Comité des Femmes Djiboutiennes Contre les Viols et l’Impunité

djiboutiennes-contrelimpunite@hotmail.fr

Tél : 0465 48 00 45 ou 0465 12 35 63

# stopvioldjibouti – Non à l’impunité 

APPEL AU RASSEMBLEMENT DE SOUTIEN AUX FEMMES VICTIMES DE VIOLS EN REPUBLIQUE DE DJIBOUTI
Devant l’Ambassade de Djibouti à Bruxelles :
Avenue Franklin Roosevelt, 204 – 1050 Bruxelles

le 7 mai 2016 de 16h à 18h

 

Pour dénoncer les viols des Femmes  Afar  par des soldats djiboutiens  qui continuent dans l’impunité totale depuis septembre 1993, dans le Nord et le Sud-Ouest du pays, 10 femmes de Djibouti ont cessé de s’alimenter depuis le 25 Avril à St Joss dans la continuité des actions menées à Arcueil (France)

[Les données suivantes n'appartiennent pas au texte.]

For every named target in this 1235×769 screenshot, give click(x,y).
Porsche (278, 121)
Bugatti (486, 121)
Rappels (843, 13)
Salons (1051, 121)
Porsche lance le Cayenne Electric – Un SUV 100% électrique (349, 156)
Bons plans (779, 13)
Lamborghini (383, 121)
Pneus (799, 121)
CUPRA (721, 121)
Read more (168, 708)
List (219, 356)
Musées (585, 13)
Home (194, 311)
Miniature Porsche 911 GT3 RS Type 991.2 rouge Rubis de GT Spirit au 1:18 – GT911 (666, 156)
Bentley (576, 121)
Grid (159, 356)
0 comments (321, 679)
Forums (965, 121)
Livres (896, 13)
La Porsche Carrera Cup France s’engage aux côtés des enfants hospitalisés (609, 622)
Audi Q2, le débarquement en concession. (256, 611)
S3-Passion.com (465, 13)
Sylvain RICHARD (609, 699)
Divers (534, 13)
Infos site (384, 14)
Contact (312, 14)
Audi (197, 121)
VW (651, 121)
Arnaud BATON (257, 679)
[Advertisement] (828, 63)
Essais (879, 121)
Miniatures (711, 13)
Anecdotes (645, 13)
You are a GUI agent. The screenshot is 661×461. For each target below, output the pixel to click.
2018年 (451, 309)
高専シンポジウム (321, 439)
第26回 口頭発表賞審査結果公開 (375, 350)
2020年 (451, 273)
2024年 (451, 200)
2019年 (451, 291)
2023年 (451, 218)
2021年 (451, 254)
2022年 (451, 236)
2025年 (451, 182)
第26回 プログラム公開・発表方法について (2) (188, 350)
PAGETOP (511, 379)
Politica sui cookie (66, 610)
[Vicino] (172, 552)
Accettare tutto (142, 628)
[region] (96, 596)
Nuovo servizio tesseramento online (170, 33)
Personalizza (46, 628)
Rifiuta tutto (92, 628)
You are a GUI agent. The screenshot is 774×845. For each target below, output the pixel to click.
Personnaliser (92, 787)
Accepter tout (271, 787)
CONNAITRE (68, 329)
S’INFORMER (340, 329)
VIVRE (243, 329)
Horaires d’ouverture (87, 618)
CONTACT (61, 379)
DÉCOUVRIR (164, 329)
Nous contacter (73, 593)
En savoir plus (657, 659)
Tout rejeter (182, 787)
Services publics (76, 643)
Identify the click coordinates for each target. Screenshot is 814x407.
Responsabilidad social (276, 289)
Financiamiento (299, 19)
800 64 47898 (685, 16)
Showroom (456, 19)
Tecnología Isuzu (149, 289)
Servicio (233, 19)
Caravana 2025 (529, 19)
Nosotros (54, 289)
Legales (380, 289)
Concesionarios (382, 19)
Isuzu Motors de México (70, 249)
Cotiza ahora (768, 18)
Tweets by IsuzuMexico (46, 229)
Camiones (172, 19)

Elles entendent protester  contre ces violences et briser le mur de silence érigé  autour des viols. Ces crimes se déroulent à quelques kilomètres des bases militaires française, américaine, nippone et chinoise.  

A Djibouti comme dans d’autres régions d’Afrique et du monde, le viol est utilisé comme une arme de guerre, visant à détruire l’identité des communautés. L’impunité érigée en système en République de Djibouti rend impossible toute reconstruction pour ces femmes.  

Depuis le début de la guerre civile en 1991, des centaines de femmes Afars ont été violées par l’armée gouvernementale à Djibouti. Ces femmes gardent pour beaucoup d’entre elles des séquelles physiques. Elles sont toutes marquées à vie dans leur corps, leur dignité, leur conscience.   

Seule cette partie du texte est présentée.